Maître d’Enseignement et de Recherche
(Senior Lecturer)
Section des Sciences Pharmaceutiques, Université de Genève
Projects:

• Develop new formulations to increase local and systemic bioavailability of topical and transdermal therapeutics: The aim is to investigate alternatives to exisitng patch-based dosage forms and to explore the potential applications of "nanotechology" to improve delivery of pharmaceuticals and cosmeceuticals into and across the skin.
• Investigate new technologies for the non- and minimally-invasive delivery of biotechnology derived therapeutics across the skin: Peptide and protein therapeutics are routinely administered parenterally. We have recently shown that it is possible to deliver intact, functional proteins non-invasively across the skin (Cytochrome c and Ribonuclease A).
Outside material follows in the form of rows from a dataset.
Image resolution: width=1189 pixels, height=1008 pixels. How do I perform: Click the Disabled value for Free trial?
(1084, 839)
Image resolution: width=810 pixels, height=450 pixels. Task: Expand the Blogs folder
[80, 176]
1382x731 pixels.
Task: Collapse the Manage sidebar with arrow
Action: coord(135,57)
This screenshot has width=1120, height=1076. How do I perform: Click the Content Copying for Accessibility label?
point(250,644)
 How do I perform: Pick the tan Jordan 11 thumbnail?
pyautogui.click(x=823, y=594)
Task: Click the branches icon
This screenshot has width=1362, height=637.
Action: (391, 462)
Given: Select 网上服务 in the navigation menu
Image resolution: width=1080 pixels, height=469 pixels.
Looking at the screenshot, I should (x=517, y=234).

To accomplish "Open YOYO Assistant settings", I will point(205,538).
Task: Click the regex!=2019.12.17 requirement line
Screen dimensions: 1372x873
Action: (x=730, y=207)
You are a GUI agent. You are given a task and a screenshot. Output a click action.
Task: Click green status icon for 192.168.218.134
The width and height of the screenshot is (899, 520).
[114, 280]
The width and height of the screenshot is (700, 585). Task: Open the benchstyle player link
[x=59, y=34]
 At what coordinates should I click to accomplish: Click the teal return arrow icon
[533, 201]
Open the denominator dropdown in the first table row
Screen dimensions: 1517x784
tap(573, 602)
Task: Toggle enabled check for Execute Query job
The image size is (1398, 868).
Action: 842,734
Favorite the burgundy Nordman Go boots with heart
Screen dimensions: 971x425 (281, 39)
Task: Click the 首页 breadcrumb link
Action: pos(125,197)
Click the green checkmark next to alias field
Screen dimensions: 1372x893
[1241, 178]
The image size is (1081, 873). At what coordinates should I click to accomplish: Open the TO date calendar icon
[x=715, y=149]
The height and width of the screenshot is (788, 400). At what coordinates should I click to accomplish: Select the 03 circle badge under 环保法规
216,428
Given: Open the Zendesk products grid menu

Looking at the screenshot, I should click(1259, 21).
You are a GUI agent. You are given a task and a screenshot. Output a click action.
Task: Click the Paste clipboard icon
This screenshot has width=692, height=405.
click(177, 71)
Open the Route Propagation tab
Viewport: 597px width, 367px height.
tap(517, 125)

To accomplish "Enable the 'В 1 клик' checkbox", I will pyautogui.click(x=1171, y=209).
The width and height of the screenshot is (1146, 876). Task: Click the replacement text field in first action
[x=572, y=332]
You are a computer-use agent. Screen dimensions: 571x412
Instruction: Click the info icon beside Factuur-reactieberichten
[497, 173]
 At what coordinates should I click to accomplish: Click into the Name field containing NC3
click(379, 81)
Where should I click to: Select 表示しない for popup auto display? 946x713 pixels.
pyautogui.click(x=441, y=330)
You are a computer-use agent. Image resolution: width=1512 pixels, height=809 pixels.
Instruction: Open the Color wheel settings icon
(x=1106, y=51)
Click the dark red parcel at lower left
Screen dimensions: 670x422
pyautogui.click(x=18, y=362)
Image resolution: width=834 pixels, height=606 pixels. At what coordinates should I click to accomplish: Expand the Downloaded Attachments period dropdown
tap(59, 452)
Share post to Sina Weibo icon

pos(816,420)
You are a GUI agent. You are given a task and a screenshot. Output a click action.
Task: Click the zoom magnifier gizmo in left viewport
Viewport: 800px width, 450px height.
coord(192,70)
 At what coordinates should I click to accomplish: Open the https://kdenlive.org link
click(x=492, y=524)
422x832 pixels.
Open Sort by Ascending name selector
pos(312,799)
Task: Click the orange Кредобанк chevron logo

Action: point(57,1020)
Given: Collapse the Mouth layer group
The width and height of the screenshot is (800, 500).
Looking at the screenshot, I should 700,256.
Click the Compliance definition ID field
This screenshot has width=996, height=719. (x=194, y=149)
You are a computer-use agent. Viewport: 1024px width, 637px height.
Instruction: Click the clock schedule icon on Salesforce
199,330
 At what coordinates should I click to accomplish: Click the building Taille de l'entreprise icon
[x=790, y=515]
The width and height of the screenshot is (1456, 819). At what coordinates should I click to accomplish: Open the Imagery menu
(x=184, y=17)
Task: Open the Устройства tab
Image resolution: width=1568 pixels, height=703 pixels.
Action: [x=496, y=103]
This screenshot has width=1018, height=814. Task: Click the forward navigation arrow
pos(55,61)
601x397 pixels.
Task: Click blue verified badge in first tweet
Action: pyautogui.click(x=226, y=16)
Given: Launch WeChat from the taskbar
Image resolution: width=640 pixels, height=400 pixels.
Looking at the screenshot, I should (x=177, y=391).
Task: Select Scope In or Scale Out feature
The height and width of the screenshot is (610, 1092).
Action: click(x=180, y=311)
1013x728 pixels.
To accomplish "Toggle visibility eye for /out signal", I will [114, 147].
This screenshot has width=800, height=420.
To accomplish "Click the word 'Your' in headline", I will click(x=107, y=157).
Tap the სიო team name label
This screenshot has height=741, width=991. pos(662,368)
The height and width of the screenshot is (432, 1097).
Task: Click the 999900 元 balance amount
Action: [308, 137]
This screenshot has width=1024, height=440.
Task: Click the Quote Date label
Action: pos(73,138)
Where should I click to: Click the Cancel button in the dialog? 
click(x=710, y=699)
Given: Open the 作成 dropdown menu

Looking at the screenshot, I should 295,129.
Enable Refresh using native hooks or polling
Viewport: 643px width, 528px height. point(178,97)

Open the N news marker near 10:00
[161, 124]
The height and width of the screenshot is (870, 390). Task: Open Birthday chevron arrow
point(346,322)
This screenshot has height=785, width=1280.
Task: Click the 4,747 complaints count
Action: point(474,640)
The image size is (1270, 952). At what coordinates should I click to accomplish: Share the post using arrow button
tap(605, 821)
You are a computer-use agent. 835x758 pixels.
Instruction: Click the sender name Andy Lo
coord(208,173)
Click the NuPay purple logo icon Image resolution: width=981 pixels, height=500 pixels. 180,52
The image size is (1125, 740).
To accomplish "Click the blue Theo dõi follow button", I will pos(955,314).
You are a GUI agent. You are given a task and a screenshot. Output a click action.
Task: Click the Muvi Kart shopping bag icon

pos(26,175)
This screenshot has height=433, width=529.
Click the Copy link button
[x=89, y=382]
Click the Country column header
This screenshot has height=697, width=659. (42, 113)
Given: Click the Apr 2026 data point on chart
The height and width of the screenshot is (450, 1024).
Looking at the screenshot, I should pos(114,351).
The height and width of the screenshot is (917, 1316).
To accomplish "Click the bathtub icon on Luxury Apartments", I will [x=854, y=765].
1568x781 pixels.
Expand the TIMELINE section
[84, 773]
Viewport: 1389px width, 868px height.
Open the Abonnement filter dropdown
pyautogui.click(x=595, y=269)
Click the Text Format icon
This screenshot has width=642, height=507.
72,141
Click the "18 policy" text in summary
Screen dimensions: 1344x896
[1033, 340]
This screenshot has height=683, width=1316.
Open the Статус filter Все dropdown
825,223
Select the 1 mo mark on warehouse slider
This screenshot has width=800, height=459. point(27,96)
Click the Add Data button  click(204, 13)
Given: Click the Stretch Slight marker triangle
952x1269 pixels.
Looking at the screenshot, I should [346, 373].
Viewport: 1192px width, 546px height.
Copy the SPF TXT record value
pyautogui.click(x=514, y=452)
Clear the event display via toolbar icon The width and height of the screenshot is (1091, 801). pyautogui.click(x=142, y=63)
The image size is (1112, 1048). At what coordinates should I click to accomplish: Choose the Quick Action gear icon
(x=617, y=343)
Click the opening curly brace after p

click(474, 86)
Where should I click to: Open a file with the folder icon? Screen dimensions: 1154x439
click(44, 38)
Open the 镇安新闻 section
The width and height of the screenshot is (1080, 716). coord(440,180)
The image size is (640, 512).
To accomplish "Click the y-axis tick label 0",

A pioneering laser-based technology has been used to demonstrate the feasibility of delivering larger proteins (upto 70 kDa).
• Determine the effect of molecular properties on transdermal iontophoretic delivery: The objective is to identify the effect of molecular properties and their spatial distribution on the iontophoretic transport of small molecules, peptides and proteins.
• Synthesis and characterisation of prodrugs optimised for transdermal delivery: Chemically modified agents with improved physicochemical properties that facilitate transport across the skin.

2014-

Professeur Associé
(Associate Professor)
Section des Sciences Pharmaceutiques, Université de Genève
Main research interests:

• Development of new formulations to increase local and systemic bioavailability of topical and transdermal therapeutics.
• Investigation of the influence of physicochemical properties on electrically-assisted transport across the skin.
• Synthesis and characterization of prodrugs optimized for transdermal iontophoretic administration.
• Development of new techniques for the “needle-less” delivery of biotechnology-derived therapeutics across the skin (“pharmaceutical biotechnology”).
• Investigation into the use of formulation and technology-based methods to improve buccal and ocular drug delivery.
• Developing a physiological model for drug permeation in the gastrointestinal tract in vitro.